### PASSAGE PROVIDED
Paul Iddon, a journalist based in Erbil, Iraqi Kurdistan, suggests Iraq may be planning to acquire Rafales to serve primarily as interceptors.
The IQAF already has 34 American-made F-16s, which even the Air Forces of Turkey and Israeli possess but the Iraqi F-16s, unlike their Turkish and Israeli counterparts, are only armed with short-range AIM-7 Sparrow and AIM-9 Sidewinder air-to-air missiles, and not the long-range AIM-120 AMRAAM.
Considering the IQAF’s operations are focussed on targeting the Islamic State (ISIS) militants across Iraq, there is not much need of long-range air-to-air capability for the IQAF, unless it wants to intercept the Israeli and Turkish aircraft.
According to Iddon, France will most probably be prepared to sell Rafales, considering it had sold a large fleet of Mirage F1s in the 1970s and 1980s, plus in 2011 it had offered to sell 18 more after all the previous Mirage fighter jets were destroyed during the American invasion of Iraq to bring down the Saddam Hussein regime.

### WHAT IS NEEDED
According to the passage on Iraq's possible Rafale purchase, how many American-made F-16s does the IQAF already have?

### DATA EXTRACT
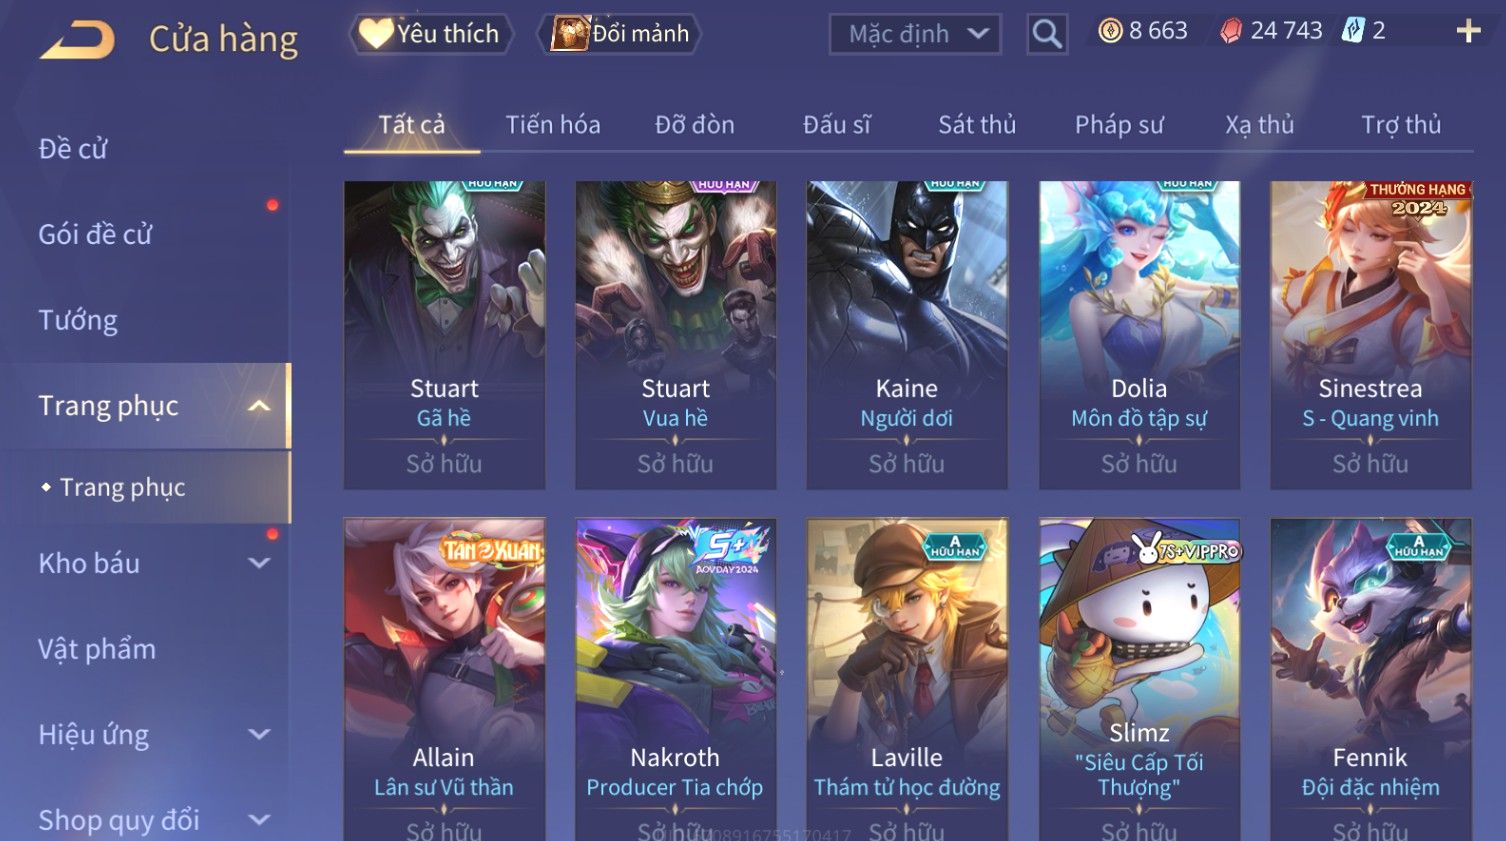
Task: Open the Gói đề cử menu
Action: [95, 234]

### SOLVED PROBLEM
34